August Clemons Henk opened a mineral spring site here in 1881, part of the first wave of new spring businesses capitalizing on the growing industry of Waukesha. The site included a bottling plant, in addition to a spring house for visitors to 'take the water' directly from the spring. Bottled products included the bottled spring water, as well as other soda and mixer beverages. After August Henk's death in 1909, Henk Mineral Spring was passed onto his children. Attempts to expand and reorganize the Henk Mineral Spring, including a name change to Crystal Crown Mineral Spring Co., eventually failed and by 1922 the company went bankrupt. In 1924, the land and business were sold to A. A. Andrews who tore down the spring house and developed the land for other purposes.  

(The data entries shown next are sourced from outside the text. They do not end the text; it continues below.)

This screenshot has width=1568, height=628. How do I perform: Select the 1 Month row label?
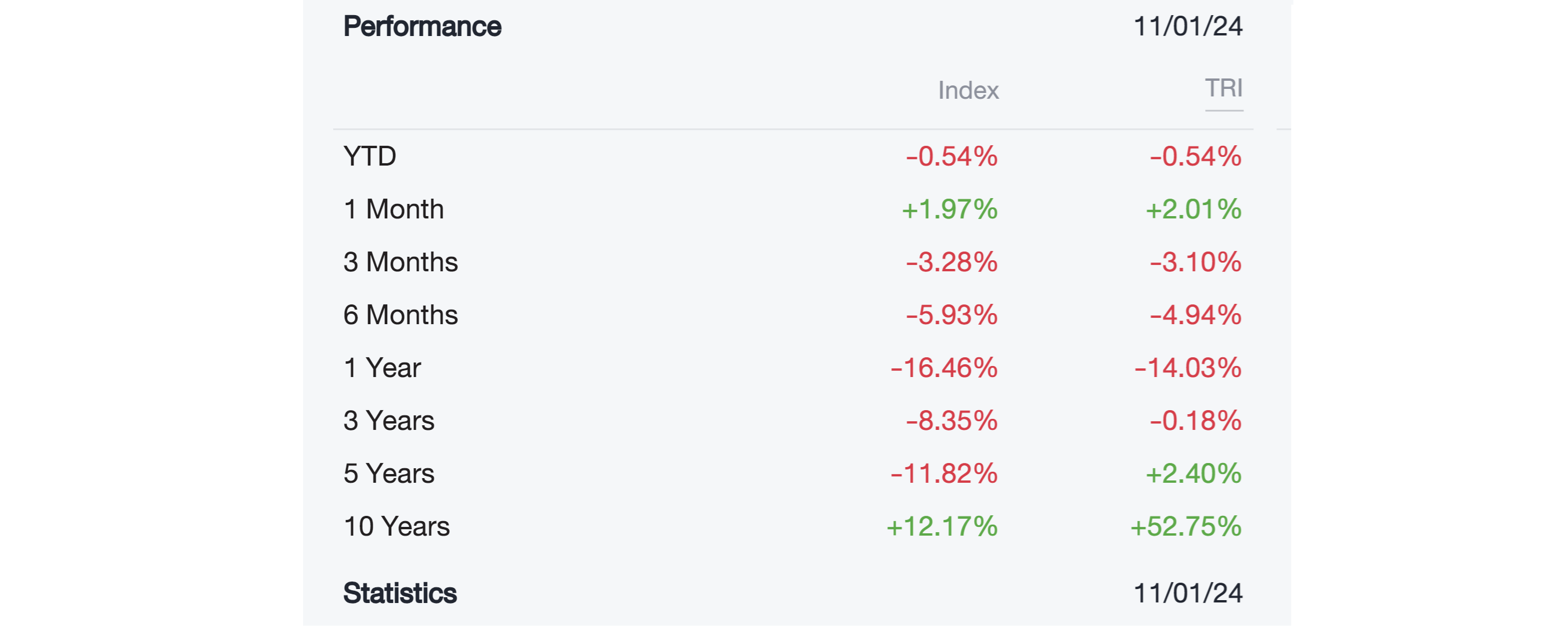pyautogui.click(x=393, y=209)
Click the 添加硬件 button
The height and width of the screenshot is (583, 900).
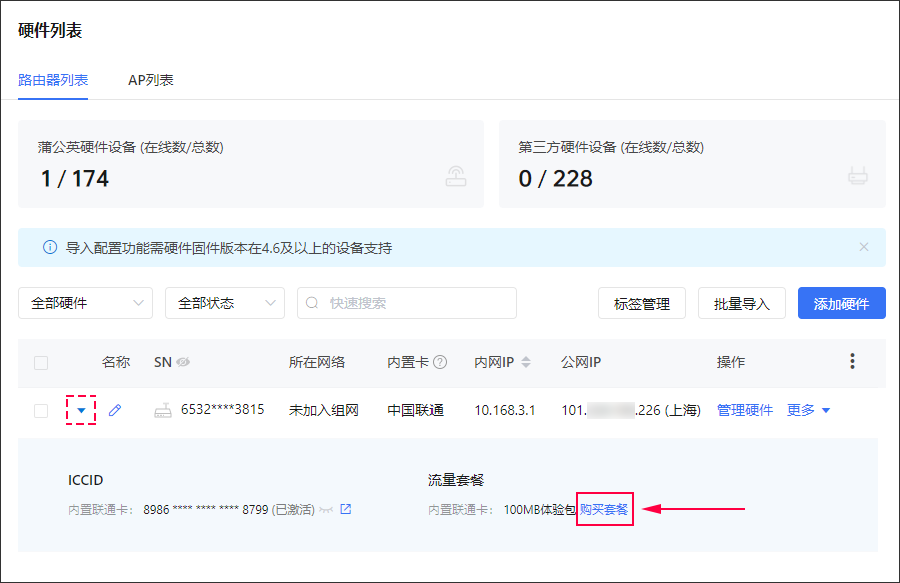pos(841,303)
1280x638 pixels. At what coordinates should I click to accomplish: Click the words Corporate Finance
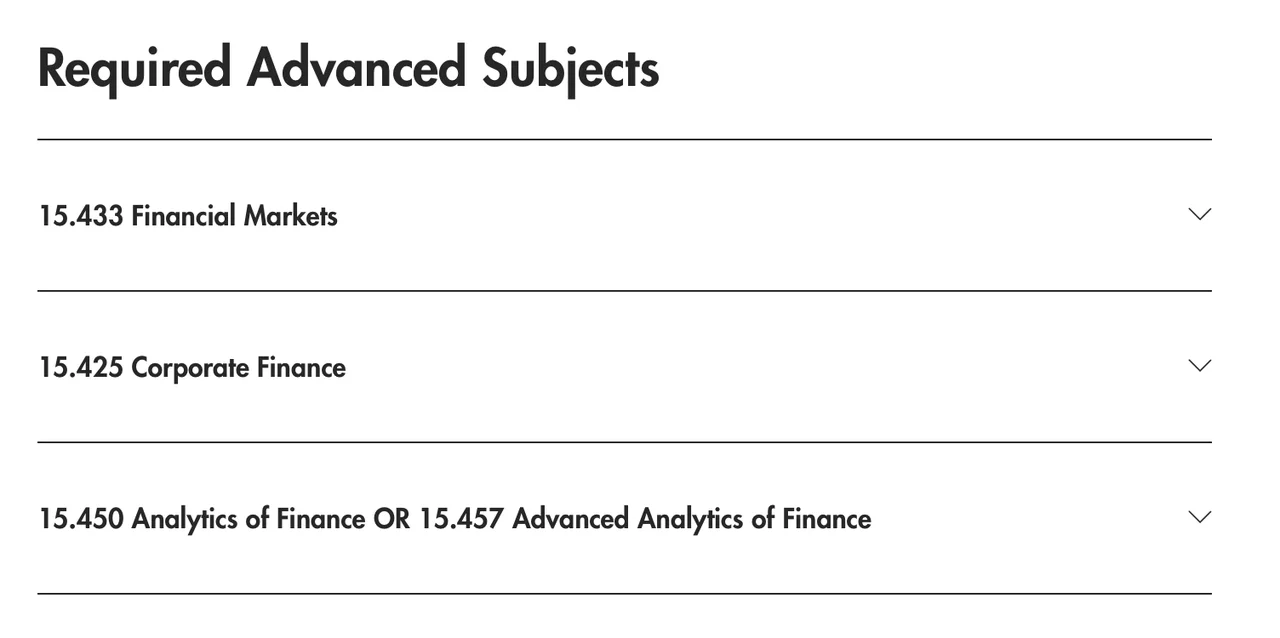(x=238, y=368)
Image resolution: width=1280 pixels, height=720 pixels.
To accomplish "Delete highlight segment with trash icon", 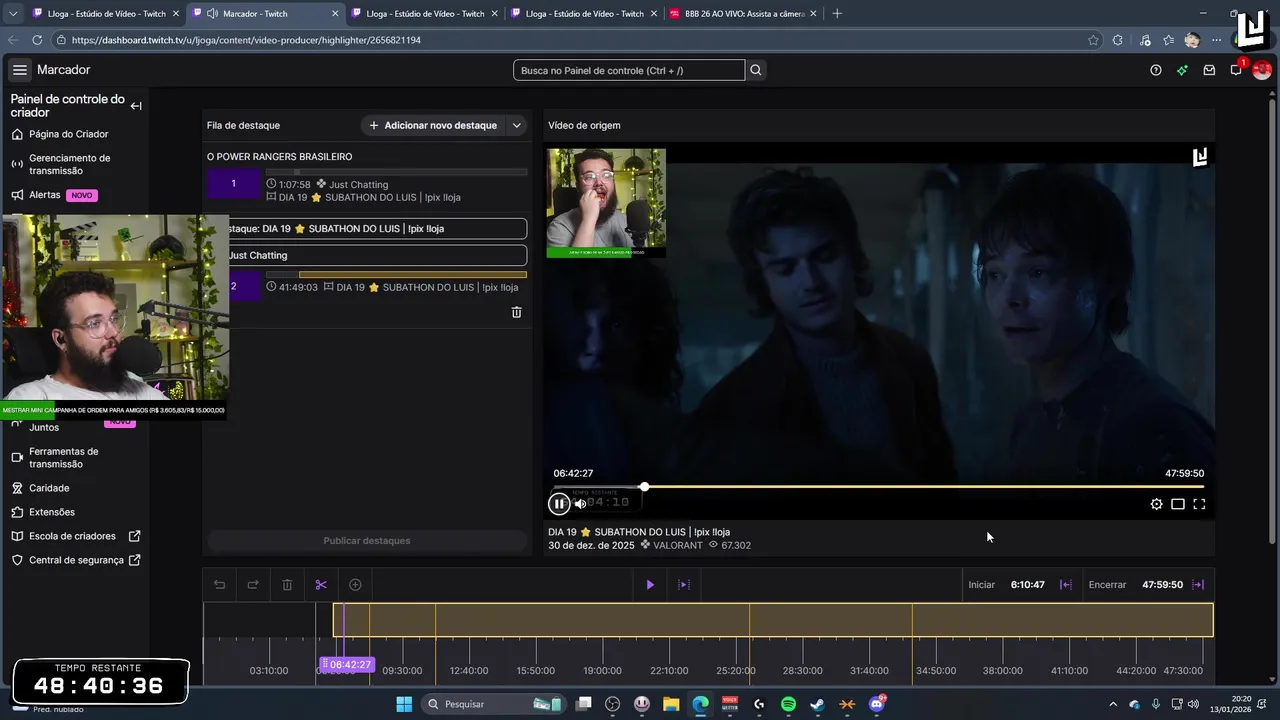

Postcard showing octagonal Henk springhouse

Plant, Building, Tree, House

Henk Bottling plant as seen from across the Fox River

Water, Sky, Cloud, Tree

Photo showing the front of the bottling plant. Henk himself stands to the left next to the horse

Wheel, Horse, Building, Working animal

On December 13th, 1881, August Clemons and Maggie K. (Dambruch) Henk purchased property at 406 West Ave. in Waukesha. Prior to the purchase, August and his brother-in-law George Dambruch had a root beer bottling business in Milwaukee. George and Carrie (nee Henk) Dambruch, moved to Appleton and bottled root beer and eventually soda as the Appleton Bottling Works. Around the same time, August and Maggie moved to Waukesha, purchased the West Ave. property and immediately began improving and developing the natural spring into the Henk Mineral Spring.

This spring, like the rest of the springs in Waukesha, was a cold spring, used by many as a source of drinking water. The Waukesha Freeman newspaper reported on June 15th, 1882, that the bottling of spring water and beverages such as root beer and ginger ale had begun at the site. The bottling plant was located at the back of the property, along the bank of the Fox River. A springhouse was built to protect the spring from outside contaminants such as leaves, dirt, and rain. The springhouse was an octagonal structure with a doorway protruding from it. This would later be changed to a simple A-frame structure.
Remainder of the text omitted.